A Northern Territory police officer facing multiple rape allegations has appeared in a Darwin court for a committal hearing.
- The officer is charged with four counts of sexual intercourse without consent
- The alleged incidents date back to 2004 and 2006
- Darwin barrister Georgia McMaster gives evidence about her communications with one alleged victim
The court heard the 52-year-old police officer, who cannot be named, has been charged with four counts of sexual intercourse without consent in relation to two separate alleged victims.
The alleged incidents date back to 2004 and 2006, the court was told.
Darwin barrister Georgia McMaster was called to give evidence in the hearing before Local Court Judge John Neil decides whether there is enough evidence for the man to stand trial.
The police officer’s lawyer, John Lawrence SC, cross-examined Ms McMaster about her communications with one of the alleged victims and asked why she had taken an interest in the matter.
Ms McMaster told the court she learned a complaint had been made about the police officer’s alleged conduct to the former Commissioner for Information and Public Interest Disclosures (PID), but that it had not been acted upon for three months.
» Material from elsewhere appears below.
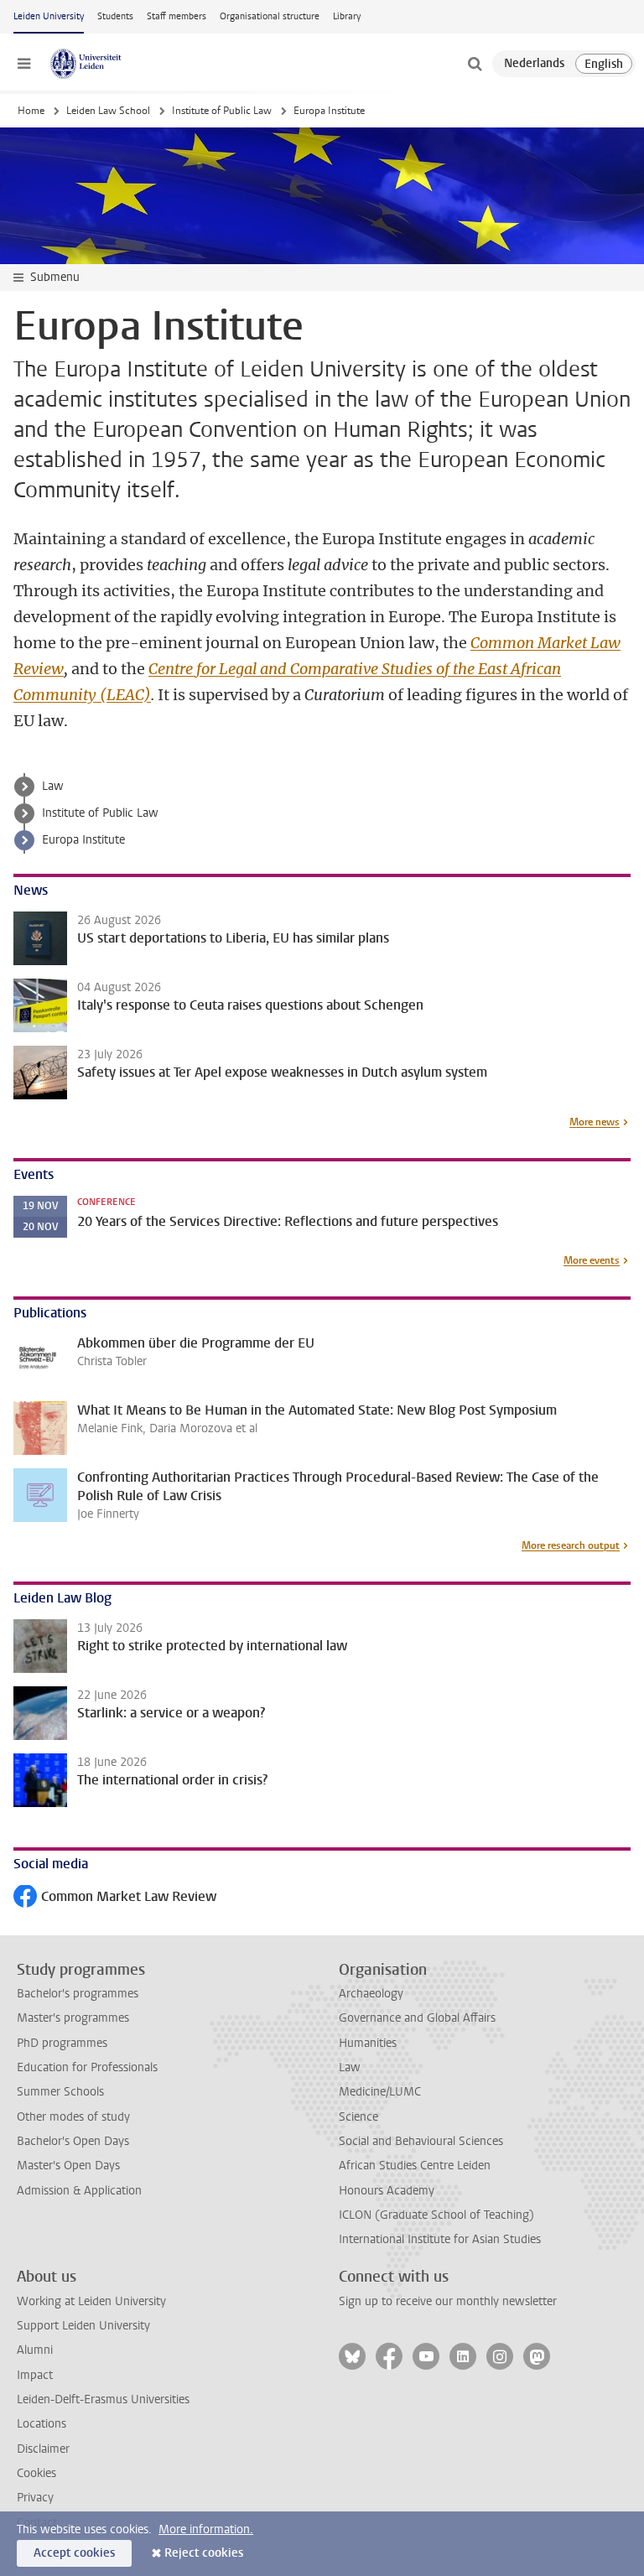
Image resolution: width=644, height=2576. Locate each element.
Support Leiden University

She said an unnamed person informed her of this and then asked whether such a delay was usual.
“I said ‘no, that’s not usual’ as far as I was aware,” Ms McMaster told the court.
“I was quite taken aback by the information that had been given to me.”
Barrister contacted alleged victim
Ms McMaster told the court she contacted one of the alleged victims and inquired about the matter in her capacity as a “concerned citizen”, because she was worried it would not be investigated properly.
“My role was really a concerned citizen, that if a complaint had been put to the PID and nothing had happened or actioned in relation to this, why not?” she said.
Ms McMaster told the court she also had conversations with the former NT attorney-general John Elferink and former PID commissioner Brenda Monaghan about the matter.
The PID has now been replaced by the NT Office of the Independent Commissioner Against Corruption (ICAC).
“I said I had a concern that there was a matter, that there was a complaint of a serious sex assault that had occurred … and that it hadn’t been investigated,” she said, referring to her discussion with Mr Elferink.
“What was his response to that?”, Mr Lawrence asked.
“He didn’t believe me,” Ms McMaster replied.
Ms McMaster told the court one of the alleged victims initially did not want to pursue the matter.
“She didn’t feel she could trust the system,” she said.
The hearing has been adjourned until tomorrow morning, when the cross-examination of Ms McMaster is expected to continue.